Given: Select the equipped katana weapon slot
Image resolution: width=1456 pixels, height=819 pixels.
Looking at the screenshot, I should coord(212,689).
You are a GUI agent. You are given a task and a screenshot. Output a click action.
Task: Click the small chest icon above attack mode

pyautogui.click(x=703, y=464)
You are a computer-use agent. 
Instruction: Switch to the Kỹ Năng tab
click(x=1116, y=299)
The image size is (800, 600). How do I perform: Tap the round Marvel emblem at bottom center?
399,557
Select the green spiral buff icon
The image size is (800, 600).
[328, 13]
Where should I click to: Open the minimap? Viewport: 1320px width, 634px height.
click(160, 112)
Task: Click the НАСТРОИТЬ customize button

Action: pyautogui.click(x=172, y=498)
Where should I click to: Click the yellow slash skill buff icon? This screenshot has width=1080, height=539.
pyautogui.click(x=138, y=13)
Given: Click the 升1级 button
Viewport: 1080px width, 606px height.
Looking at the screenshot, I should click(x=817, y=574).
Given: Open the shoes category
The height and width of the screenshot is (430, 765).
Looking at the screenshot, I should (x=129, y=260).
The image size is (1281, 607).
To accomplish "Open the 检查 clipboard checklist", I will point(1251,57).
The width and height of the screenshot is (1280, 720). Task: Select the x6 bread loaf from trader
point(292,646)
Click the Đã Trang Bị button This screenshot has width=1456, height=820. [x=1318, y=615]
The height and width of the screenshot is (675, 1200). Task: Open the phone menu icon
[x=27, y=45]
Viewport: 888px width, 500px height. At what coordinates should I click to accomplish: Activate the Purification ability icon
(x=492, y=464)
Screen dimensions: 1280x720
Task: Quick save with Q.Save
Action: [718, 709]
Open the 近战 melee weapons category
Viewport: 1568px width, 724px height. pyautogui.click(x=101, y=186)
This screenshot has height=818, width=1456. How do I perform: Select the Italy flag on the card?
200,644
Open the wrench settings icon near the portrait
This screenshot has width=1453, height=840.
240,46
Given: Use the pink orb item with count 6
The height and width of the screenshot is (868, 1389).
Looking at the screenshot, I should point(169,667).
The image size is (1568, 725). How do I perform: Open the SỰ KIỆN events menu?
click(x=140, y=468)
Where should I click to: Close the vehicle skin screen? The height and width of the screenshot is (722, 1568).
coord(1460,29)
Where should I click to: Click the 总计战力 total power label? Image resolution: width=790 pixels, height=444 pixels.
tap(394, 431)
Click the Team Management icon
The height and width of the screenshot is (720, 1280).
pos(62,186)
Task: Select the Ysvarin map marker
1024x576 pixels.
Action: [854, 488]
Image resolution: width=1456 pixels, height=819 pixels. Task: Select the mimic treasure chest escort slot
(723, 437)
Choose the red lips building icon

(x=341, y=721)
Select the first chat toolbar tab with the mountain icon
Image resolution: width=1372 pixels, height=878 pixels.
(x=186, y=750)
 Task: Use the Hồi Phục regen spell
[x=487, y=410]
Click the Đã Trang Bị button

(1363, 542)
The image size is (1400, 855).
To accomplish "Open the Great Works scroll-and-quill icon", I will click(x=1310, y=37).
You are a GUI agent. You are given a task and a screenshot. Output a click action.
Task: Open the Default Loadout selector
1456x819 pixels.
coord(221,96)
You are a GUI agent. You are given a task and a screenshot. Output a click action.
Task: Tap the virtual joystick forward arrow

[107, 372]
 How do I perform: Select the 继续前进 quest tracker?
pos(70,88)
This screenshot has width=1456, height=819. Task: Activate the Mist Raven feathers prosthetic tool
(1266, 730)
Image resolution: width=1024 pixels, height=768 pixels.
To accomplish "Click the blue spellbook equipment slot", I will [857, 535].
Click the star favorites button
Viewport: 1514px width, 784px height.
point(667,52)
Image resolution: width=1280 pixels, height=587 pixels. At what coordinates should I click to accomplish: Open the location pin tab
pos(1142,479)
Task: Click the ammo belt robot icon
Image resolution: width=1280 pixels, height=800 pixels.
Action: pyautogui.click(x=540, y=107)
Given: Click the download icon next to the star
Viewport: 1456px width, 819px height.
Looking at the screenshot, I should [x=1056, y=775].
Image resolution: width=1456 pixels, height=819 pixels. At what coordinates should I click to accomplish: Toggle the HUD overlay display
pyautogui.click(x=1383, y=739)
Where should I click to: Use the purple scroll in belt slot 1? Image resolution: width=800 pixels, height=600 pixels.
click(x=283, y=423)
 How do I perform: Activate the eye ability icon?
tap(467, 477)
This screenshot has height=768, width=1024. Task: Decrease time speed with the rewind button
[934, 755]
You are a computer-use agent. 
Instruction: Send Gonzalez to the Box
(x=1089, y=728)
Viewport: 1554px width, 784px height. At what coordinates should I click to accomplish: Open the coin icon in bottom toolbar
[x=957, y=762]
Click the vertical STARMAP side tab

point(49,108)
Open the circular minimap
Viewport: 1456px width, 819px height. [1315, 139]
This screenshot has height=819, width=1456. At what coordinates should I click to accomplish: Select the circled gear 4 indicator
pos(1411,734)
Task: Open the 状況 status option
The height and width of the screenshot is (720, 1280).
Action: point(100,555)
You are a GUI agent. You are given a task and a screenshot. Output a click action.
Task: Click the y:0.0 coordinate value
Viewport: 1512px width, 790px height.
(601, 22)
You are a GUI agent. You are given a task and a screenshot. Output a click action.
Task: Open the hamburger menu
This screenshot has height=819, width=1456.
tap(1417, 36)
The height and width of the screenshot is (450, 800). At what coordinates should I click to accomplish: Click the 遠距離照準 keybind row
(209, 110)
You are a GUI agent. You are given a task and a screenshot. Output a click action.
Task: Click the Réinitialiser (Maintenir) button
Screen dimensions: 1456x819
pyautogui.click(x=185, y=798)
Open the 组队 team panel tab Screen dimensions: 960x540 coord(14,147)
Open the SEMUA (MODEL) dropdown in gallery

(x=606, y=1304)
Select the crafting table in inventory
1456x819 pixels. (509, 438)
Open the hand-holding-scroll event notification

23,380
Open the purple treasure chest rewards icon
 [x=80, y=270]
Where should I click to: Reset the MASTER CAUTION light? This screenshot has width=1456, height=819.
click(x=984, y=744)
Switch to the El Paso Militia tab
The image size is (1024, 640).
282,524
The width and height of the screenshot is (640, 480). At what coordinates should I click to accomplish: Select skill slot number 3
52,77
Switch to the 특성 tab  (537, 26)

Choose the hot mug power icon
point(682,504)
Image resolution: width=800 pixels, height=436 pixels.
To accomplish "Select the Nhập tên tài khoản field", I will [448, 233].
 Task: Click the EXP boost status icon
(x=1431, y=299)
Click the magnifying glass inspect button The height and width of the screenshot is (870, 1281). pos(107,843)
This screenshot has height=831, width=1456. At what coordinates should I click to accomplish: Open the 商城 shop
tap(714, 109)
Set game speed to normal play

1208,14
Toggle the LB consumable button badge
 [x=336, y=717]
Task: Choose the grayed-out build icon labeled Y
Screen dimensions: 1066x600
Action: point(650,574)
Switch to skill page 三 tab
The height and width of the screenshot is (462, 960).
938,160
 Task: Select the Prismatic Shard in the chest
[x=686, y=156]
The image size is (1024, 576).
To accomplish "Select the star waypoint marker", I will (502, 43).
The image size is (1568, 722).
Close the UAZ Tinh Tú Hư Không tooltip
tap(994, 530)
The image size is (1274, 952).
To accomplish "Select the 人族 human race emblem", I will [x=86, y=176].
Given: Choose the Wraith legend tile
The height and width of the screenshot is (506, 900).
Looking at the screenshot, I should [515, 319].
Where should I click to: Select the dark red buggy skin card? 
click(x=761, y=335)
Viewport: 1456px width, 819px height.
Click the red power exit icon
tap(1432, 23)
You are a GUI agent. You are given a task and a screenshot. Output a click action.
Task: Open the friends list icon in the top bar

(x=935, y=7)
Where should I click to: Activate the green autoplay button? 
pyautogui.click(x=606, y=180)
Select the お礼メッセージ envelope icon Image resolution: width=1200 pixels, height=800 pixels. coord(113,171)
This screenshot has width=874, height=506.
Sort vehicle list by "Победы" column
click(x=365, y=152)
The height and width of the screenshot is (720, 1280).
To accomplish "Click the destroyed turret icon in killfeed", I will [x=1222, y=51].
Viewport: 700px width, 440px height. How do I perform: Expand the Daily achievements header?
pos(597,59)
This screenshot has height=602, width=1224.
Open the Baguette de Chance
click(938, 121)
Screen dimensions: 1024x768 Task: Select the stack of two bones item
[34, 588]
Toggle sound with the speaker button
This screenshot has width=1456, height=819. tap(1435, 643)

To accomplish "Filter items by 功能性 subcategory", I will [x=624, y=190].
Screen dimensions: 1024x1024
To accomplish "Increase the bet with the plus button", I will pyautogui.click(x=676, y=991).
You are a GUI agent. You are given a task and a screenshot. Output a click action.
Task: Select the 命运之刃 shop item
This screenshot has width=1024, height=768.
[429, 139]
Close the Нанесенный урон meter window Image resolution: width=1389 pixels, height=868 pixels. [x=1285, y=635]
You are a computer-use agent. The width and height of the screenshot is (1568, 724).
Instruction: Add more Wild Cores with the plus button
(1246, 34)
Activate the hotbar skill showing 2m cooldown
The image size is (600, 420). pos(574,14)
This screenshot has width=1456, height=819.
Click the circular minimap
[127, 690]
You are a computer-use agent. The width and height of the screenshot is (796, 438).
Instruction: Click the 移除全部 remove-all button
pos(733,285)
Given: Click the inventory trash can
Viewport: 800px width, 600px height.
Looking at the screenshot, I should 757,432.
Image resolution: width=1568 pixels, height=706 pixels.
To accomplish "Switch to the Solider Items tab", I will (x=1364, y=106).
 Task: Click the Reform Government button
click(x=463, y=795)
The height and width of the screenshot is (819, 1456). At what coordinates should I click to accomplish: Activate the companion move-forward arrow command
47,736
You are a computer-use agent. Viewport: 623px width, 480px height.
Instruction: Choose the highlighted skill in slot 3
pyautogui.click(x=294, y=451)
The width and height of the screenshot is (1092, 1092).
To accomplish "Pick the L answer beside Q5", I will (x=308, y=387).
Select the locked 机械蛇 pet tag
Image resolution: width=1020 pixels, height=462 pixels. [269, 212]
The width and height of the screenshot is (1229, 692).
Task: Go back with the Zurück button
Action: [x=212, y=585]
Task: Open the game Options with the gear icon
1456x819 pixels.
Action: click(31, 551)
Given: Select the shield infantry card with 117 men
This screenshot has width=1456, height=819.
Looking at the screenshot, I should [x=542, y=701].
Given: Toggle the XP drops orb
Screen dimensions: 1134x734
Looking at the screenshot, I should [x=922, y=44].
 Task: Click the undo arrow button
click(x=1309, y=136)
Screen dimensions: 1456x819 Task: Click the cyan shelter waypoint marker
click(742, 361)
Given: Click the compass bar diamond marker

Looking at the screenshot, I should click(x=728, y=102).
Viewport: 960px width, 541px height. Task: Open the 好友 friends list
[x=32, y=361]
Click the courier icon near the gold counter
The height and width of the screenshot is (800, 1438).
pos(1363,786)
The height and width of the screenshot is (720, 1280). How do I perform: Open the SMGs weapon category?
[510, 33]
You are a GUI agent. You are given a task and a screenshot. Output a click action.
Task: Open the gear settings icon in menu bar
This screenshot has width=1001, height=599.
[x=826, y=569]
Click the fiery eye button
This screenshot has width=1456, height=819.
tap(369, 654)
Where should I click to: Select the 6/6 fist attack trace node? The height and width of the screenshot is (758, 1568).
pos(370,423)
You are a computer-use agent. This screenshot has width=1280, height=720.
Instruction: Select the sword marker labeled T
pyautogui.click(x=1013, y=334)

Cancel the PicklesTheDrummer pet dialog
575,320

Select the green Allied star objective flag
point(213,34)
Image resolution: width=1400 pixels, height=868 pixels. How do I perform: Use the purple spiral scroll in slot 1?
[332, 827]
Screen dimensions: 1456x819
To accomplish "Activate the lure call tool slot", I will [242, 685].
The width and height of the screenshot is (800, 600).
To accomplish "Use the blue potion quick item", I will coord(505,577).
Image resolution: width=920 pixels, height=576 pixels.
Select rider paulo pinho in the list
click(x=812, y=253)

* * * * * * * * *

§ **Task details**:
Print verbatim the lines from the line containing "Image resolution: width=920" through the end of the lines above, including both the first and the last.

§ **Correct result**:
Image resolution: width=920 pixels, height=576 pixels.
Select rider paulo pinho in the list
click(x=812, y=253)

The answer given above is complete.